FDA Delays Approval Of Genzyme's Synvisc-One
Genzyme Corp. has received a letter from FDA requesting additional analyses and data regarding the marketing application for Synvisc-One in the United States. The company now expects that approval of the next-generation Synvisc (hylan G-F 20) to be delayed in the U.S. until at least the second half of 2008.
Synvisc-One is a single treatment of Synvisc that is intended to provide up to six months of pain relief from osteoarthritis (OA) of the knee. Genzyme believes that Synvisc-One will simplify osteoarthritis pain management and provide added patient convenience, while reducing the overall cost of therapy and offering a treatment option that will expand the benefits of viscosupplementation to a broader number of patients.
Genzyme has filed for approval of Synvisc-One in Europe and, if granted a CE mark there, will pursue marketing approvals in wider geographies in Asia and Latin America.
One of the world's leading biotechnology companies, Genzyme is dedicated to making a major positive impact on the lives of people with serious diseases. Since 1981, the company has grown from a small start-up to a diversified enterprise with more than 9,500 employees in locations spanning the globe and 2006 revenues of $3.2 billion. In 2007, Genzyme was chosen to receive the National Medal of Technology, the highest honor awarded by the President of the United States for technological innovation. In 2006 and 2007, Genzyme was selected by FORTUNE as one of the "100 Best Companies to Work for" in the United States.

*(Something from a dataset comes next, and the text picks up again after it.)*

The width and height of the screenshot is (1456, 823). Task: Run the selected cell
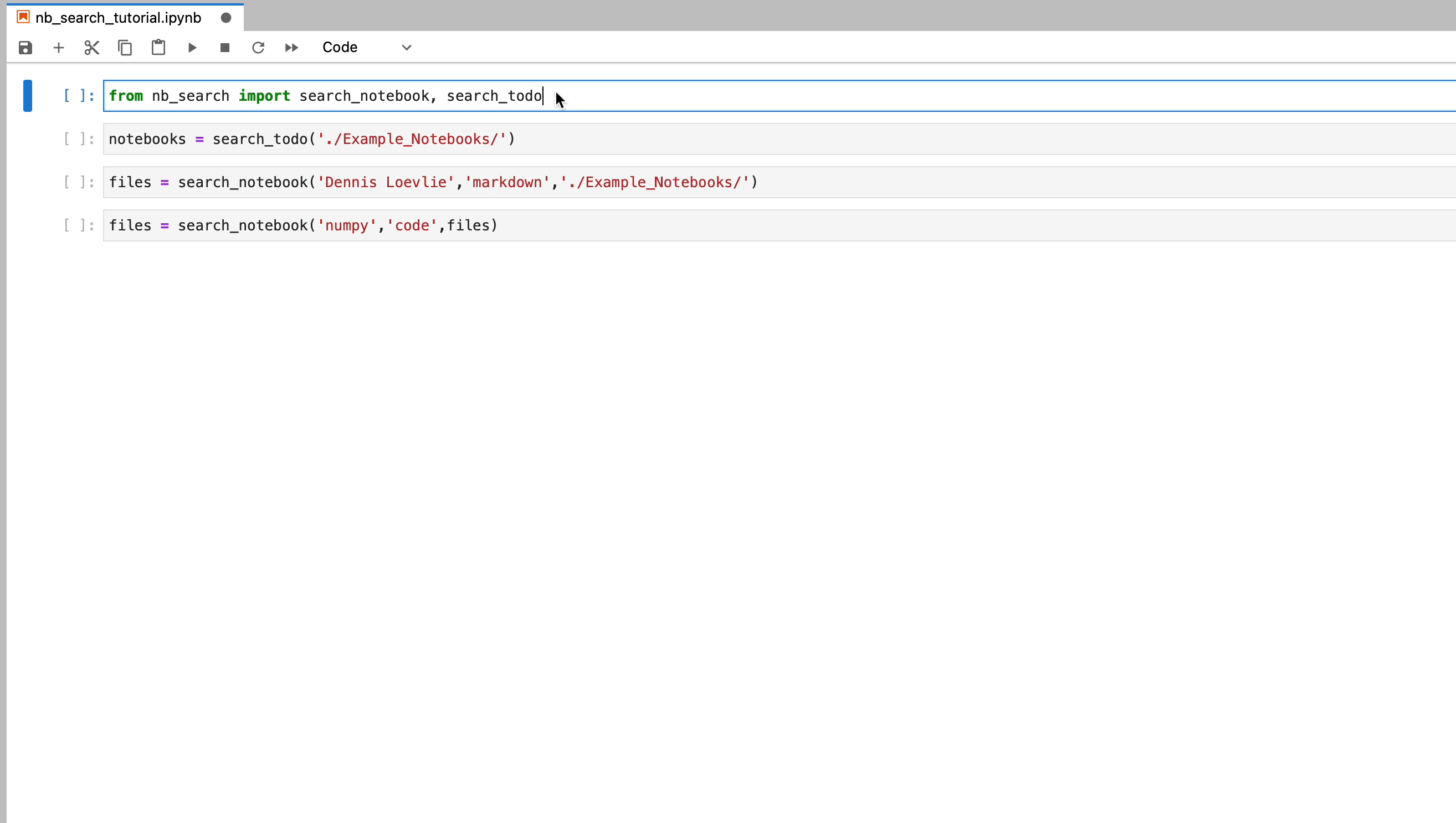click(192, 48)
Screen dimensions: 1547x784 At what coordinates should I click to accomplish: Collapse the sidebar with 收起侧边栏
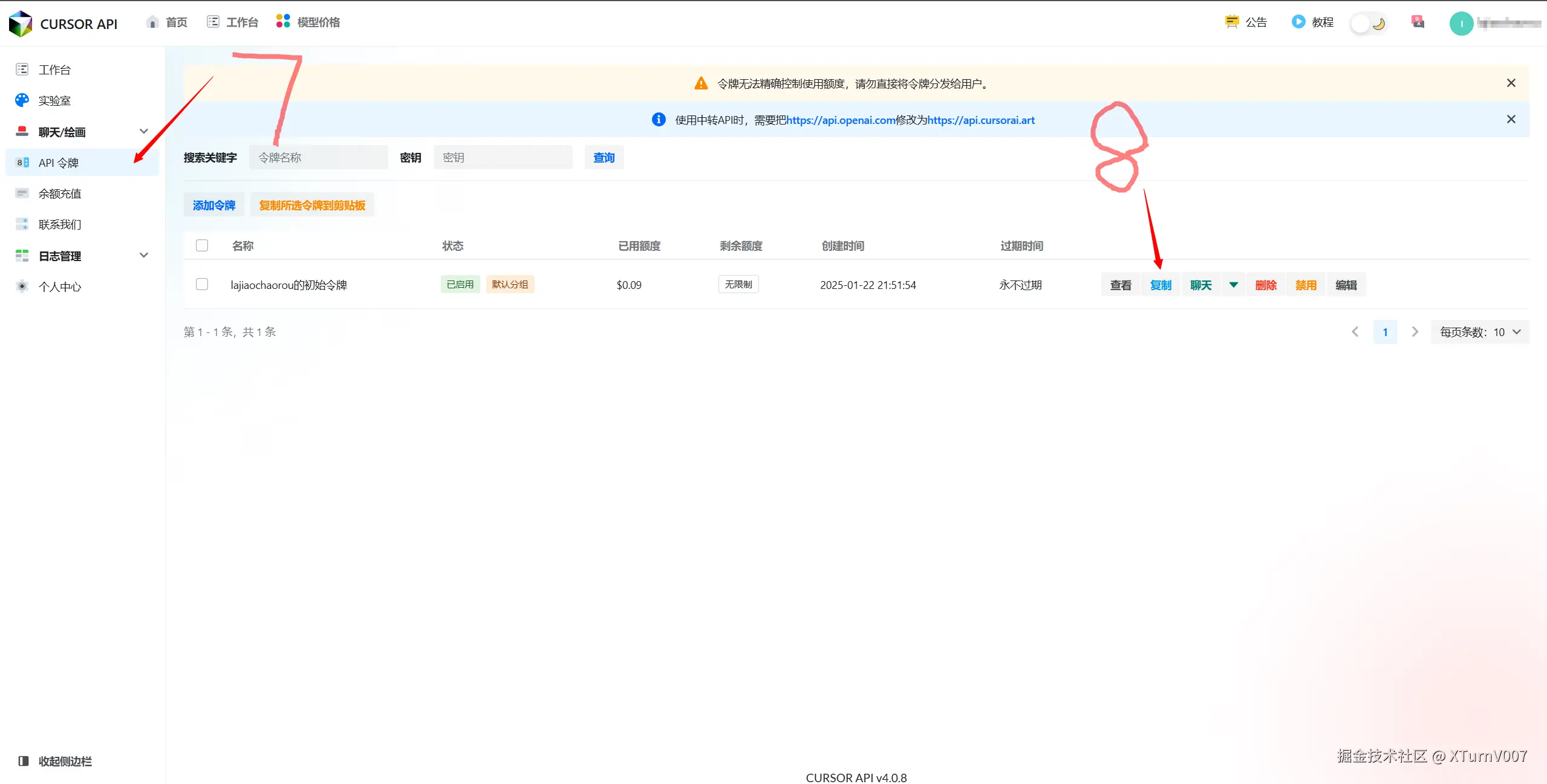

With many established products and services helping patients in nearly 90 countries, Genzyme is a leader in the effort to develop and apply the most advanced technologies in the life sciences. The company's products and services are focused on rare inherited disorders, kidney disease, orthopaedics, cancer, transplant, and diagnostic testing. Genzyme's commitment to innovation continues today with a substantial development program focused on these fields, as well as immune disease, infectious disease, and other areas of unmet medical need.